*** Opening of Input for this task ***

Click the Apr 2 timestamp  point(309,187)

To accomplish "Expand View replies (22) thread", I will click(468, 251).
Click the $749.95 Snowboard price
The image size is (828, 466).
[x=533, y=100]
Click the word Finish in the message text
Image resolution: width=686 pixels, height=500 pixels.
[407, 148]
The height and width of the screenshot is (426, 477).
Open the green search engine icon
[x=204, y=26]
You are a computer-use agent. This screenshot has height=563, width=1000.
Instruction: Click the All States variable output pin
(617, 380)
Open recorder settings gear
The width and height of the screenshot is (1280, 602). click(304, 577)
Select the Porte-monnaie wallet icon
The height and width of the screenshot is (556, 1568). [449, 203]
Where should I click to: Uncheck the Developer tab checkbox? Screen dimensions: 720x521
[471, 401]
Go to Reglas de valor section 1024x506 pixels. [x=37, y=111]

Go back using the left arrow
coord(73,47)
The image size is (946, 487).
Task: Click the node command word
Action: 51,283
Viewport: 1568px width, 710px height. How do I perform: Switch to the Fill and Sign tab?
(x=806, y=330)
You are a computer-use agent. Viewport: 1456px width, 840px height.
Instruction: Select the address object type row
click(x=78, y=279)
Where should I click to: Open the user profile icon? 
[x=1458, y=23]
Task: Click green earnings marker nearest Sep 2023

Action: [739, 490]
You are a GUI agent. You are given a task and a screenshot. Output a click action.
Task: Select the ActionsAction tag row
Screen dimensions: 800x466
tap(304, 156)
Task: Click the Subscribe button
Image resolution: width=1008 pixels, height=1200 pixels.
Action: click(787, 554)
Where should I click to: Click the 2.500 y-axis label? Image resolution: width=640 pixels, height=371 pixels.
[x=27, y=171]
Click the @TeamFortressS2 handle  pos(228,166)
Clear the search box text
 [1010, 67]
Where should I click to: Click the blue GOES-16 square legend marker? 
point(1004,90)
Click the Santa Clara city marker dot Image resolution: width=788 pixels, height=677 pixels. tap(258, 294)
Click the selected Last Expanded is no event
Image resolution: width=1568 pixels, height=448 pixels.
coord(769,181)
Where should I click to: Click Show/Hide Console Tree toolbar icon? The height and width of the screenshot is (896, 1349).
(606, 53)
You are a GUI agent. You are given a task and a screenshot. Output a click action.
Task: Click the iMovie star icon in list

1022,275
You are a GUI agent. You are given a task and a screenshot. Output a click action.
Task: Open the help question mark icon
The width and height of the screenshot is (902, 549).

*** Close of Input for this task ***

Task item:
Print every line of the records above without a single difference.

Exercise output:
Click the Apr 2 timestamp  point(309,187)

To accomplish "Expand View replies (22) thread", I will click(468, 251).
Click the $749.95 Snowboard price
The image size is (828, 466).
[x=533, y=100]
Click the word Finish in the message text
Image resolution: width=686 pixels, height=500 pixels.
[407, 148]
The height and width of the screenshot is (426, 477).
Open the green search engine icon
[x=204, y=26]
You are a computer-use agent. This screenshot has height=563, width=1000.
Instruction: Click the All States variable output pin
(617, 380)
Open recorder settings gear
The width and height of the screenshot is (1280, 602). click(304, 577)
Select the Porte-monnaie wallet icon
The height and width of the screenshot is (556, 1568). [449, 203]
Where should I click to: Uncheck the Developer tab checkbox? Screen dimensions: 720x521
[471, 401]
Go to Reglas de valor section 1024x506 pixels. [x=37, y=111]

Go back using the left arrow
coord(73,47)
The image size is (946, 487).
Task: Click the node command word
Action: 51,283
Viewport: 1568px width, 710px height. How do I perform: Switch to the Fill and Sign tab?
(x=806, y=330)
You are a computer-use agent. Viewport: 1456px width, 840px height.
Instruction: Select the address object type row
click(x=78, y=279)
Where should I click to: Open the user profile icon? 
[x=1458, y=23]
Task: Click green earnings marker nearest Sep 2023

Action: [739, 490]
You are a GUI agent. You are given a task and a screenshot. Output a click action.
Task: Select the ActionsAction tag row
Screen dimensions: 800x466
tap(304, 156)
Task: Click the Subscribe button
Image resolution: width=1008 pixels, height=1200 pixels.
Action: click(787, 554)
Where should I click to: Click the 2.500 y-axis label? Image resolution: width=640 pixels, height=371 pixels.
[x=27, y=171]
Click the @TeamFortressS2 handle  pos(228,166)
Clear the search box text
 [1010, 67]
Where should I click to: Click the blue GOES-16 square legend marker? 
point(1004,90)
Click the Santa Clara city marker dot Image resolution: width=788 pixels, height=677 pixels. tap(258, 294)
Click the selected Last Expanded is no event
Image resolution: width=1568 pixels, height=448 pixels.
coord(769,181)
Where should I click to: Click Show/Hide Console Tree toolbar icon? The height and width of the screenshot is (896, 1349).
(606, 53)
You are a GUI agent. You are given a task and a screenshot. Output a click action.
Task: Click the iMovie star icon in list

1022,275
You are a GUI agent. You are given a task and a screenshot. Output a click action.
Task: Open the help question mark icon
The width and height of the screenshot is (902, 549).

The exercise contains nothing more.